Il expose n’avoir jamais pris la moindre décision contraire à celles décidées par l’assemblée générale des associés et conteste rigoureusement les griefs retenus par le premier juge en l’absence d’activité opérationnelle de la société LMV qui était destinée à assurer l’acquisition des parts sociales de la société Vitalis.
Il considère que la rémunération des gérants des filiales par le prisme de la société LMV qui refacture ces rémunérations aux filiales ne saurait suffire à lui attribuer une qualité opérationnelle en l’absence de salarié et de moyens de production quelconque. Il se prévaut à cet égard d’une pure holding financière dépourvue d’activité.
L’article 2 des statuts de la société LMV définit son objet comme suit :
— la détention de titres ou d’autres participations au capital de sociétés et d’entreprises ;
— la fourniture de services administratifs, juridiques et de conseil aux entreprises détenues.
Il ressort du rapport de gestion du 18 juin 2019 de la société LMV que son chiffre d’affaires s’établit à 192 000 euros facturés intégralement à la société Vitalis NG au titre des prestations de services et de conseils fournies à cette dernière.
Ces éléments établissent le rôle de société holding animatrice et pas seulement financière de la société LMV et l’argumentation de l’appelant fondée sur la mention par l’expert-comptable rédacteur du rapport d’évaluation du groupe établi le 31 octobre 2019 selon laquelle l’activité de la société LMV serait 'essentiellement financière’ n’est pas de nature à contrecarrer l’objet social tel que précisément défini et corroboré par les facturations établies.
L’argumentation développée par l’appelant est par conséquente inopérante sur ce point.
S’agissant de l’examen des griefs listés dans le rapport de gérance, les intimés excipent devant la cour d’une obstruction systématique de M. [J] aux propositions de ses cogérants visant à rétablir la situation financière dégradée de la société et lui reprochent d’avoir refusé de se porter caution d’un prêt d’un établissement bancaire obtenu par l’intermédiaire de M. [N] en ayant proposé en lieu et place de souscrire à une augmentation de capital.
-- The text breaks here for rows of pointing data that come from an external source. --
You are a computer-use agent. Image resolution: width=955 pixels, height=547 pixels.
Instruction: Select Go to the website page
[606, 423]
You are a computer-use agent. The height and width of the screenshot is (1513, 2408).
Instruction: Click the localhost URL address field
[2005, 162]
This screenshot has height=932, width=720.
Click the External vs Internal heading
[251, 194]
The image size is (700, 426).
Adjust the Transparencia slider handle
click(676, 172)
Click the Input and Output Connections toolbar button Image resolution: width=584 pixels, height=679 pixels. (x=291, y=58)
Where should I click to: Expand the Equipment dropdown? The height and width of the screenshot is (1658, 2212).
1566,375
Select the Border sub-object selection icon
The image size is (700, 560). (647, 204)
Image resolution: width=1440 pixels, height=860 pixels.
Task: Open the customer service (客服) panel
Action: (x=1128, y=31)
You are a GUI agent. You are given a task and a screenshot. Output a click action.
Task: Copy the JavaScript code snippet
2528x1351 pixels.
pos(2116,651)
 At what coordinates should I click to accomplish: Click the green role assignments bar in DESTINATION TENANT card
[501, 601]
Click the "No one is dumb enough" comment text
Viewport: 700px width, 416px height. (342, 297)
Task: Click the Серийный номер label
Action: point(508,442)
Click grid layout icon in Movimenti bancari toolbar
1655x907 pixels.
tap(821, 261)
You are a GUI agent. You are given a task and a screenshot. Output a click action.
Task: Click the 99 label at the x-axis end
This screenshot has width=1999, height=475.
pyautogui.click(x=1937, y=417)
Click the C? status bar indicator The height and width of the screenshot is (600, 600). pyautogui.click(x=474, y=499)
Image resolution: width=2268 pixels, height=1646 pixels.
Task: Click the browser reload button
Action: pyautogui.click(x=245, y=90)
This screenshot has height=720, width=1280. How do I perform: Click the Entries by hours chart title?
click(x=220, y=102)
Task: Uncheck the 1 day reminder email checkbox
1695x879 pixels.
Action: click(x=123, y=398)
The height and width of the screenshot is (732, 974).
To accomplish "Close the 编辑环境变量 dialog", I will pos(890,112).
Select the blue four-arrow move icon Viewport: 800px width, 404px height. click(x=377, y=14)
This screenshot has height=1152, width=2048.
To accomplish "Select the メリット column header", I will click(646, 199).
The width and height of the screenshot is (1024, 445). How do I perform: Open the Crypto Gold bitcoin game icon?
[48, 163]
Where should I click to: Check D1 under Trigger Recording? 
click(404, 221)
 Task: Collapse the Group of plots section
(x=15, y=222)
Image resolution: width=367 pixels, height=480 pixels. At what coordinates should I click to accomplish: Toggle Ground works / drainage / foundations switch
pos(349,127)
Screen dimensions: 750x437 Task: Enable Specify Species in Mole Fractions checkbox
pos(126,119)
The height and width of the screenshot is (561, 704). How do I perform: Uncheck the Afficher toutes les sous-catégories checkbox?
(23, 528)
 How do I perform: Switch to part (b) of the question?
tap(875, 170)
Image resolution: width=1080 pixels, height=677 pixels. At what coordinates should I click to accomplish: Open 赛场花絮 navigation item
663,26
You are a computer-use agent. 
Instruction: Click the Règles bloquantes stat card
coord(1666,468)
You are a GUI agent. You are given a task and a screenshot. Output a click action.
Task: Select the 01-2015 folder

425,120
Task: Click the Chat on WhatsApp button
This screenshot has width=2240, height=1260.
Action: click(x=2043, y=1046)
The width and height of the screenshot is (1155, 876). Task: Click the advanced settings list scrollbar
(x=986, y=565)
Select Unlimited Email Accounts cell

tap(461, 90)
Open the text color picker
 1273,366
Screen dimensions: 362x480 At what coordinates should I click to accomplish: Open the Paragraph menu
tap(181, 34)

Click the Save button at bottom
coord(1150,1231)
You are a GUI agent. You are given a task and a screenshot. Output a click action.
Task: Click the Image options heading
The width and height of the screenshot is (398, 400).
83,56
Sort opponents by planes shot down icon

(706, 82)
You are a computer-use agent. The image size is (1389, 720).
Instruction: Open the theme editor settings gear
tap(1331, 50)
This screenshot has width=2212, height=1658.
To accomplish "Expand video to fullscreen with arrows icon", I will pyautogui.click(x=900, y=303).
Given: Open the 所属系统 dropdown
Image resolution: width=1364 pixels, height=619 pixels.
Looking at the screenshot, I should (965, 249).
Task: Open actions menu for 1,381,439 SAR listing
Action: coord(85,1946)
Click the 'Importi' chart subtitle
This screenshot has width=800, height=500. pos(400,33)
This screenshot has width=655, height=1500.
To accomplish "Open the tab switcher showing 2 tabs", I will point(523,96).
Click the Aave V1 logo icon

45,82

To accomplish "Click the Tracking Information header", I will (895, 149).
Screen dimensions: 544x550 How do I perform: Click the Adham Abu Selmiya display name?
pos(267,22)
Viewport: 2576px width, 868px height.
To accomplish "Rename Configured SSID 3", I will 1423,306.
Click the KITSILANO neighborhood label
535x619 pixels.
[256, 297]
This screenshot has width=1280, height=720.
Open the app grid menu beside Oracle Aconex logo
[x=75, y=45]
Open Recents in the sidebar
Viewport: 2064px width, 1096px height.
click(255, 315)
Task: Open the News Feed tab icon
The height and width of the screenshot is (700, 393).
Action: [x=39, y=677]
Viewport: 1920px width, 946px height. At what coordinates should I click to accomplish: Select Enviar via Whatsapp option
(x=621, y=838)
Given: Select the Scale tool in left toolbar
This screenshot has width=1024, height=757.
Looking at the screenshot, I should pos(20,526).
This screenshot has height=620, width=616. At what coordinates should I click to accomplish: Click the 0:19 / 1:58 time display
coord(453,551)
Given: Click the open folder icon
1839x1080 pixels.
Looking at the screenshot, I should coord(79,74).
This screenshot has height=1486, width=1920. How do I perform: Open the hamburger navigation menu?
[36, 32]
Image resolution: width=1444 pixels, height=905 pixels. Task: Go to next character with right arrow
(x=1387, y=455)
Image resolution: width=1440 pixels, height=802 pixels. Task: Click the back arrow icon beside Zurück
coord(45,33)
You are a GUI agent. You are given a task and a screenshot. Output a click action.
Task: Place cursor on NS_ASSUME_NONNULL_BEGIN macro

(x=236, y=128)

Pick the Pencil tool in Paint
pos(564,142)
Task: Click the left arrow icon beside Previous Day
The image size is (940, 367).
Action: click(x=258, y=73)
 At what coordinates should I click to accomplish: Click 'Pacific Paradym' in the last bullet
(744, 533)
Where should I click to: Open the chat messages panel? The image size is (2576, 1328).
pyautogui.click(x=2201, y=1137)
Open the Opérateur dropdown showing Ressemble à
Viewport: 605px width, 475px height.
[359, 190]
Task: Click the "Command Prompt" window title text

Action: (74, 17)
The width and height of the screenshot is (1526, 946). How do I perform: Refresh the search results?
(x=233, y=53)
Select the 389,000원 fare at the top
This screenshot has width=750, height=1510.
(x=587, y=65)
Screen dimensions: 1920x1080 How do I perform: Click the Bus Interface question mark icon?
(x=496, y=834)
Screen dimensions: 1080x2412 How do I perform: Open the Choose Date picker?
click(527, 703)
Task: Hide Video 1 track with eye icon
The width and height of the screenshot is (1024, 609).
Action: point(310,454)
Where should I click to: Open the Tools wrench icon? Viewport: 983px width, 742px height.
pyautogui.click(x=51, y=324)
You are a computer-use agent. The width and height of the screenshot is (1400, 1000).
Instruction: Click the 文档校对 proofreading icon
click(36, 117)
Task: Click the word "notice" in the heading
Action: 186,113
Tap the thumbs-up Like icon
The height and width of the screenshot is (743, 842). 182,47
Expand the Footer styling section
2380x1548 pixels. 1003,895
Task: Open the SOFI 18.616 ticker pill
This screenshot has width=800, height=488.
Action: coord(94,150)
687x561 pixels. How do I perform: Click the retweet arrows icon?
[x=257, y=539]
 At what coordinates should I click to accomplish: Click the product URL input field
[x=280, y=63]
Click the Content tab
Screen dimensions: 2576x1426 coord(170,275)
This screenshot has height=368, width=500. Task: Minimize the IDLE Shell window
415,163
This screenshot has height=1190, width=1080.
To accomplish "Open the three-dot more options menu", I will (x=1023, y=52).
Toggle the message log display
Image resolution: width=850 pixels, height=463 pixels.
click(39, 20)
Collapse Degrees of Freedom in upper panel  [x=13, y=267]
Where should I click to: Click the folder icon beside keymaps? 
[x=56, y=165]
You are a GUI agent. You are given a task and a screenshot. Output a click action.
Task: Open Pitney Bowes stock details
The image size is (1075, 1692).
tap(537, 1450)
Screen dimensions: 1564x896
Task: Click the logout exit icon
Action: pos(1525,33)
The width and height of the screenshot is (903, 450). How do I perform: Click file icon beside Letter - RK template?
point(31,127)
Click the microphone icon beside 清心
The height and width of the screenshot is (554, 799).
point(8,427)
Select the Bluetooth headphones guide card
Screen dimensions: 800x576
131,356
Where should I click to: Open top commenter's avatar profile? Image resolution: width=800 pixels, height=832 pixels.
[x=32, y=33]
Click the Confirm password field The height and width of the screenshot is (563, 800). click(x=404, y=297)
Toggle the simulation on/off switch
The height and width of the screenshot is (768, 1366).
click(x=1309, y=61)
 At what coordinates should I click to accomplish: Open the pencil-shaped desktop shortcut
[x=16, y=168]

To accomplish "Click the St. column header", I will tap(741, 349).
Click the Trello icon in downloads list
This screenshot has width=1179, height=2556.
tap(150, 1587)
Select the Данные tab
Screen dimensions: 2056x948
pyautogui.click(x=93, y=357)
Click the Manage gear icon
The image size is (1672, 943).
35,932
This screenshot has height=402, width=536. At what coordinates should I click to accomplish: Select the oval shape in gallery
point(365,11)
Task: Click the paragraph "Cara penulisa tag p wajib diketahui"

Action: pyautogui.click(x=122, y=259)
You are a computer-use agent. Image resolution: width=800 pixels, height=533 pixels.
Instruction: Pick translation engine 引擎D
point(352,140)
Ces éléments ne témoignent cependant que d’une divergence de points de vue sur la meilleure stratégie financière à adopter et ne sauraient caractériser une faute imputable à M. [J] ni même une mésentente de nature à compromettre l’intérêt social puisque, comme l’a très exactement retenu le premier juge, des décisions ont en définitive pu être prises de manière concertée par une délibération conjointe des cogérants s’étant accordé sur la souscription d’emprunts.
Ce grief ne saurait par conséquent constituer un juste motif et a été écarté à bon droit par le premier juge.
Les intimés excipent en outre de manquements de M. [J] en sa qualité de gérant en charge de la production et des systèmes d’information tels que retenus par le premier juge.
S’agissant en premier lieu de la question de la répartition des différentes tâches attribuées aux cogérants, il découle du tableau de synthèse figurant dans le protocole d’accord du 15 novembre 2018 que la production et les systèmes d’information n’étaient pas à la seule charge de M. [J], ces tâches relevant également du périmètre d’intervention et de responsabilité de ses associés cogérants. M. [J] expose cependant dans ses écritures que le protocole d’accord avait précisément conduit à limiter le champ de ses compétences initiales qui lui étaient dévolues et qu’il en était notamment ainsi de cette mission dont il avait à l’origine l’entière responsabilité en sa qualité d’informaticien.
Le grief reproché doit par conséquent être examiné à l’aune des responsabilités effectives assurées par M. [J] dans ce domaine.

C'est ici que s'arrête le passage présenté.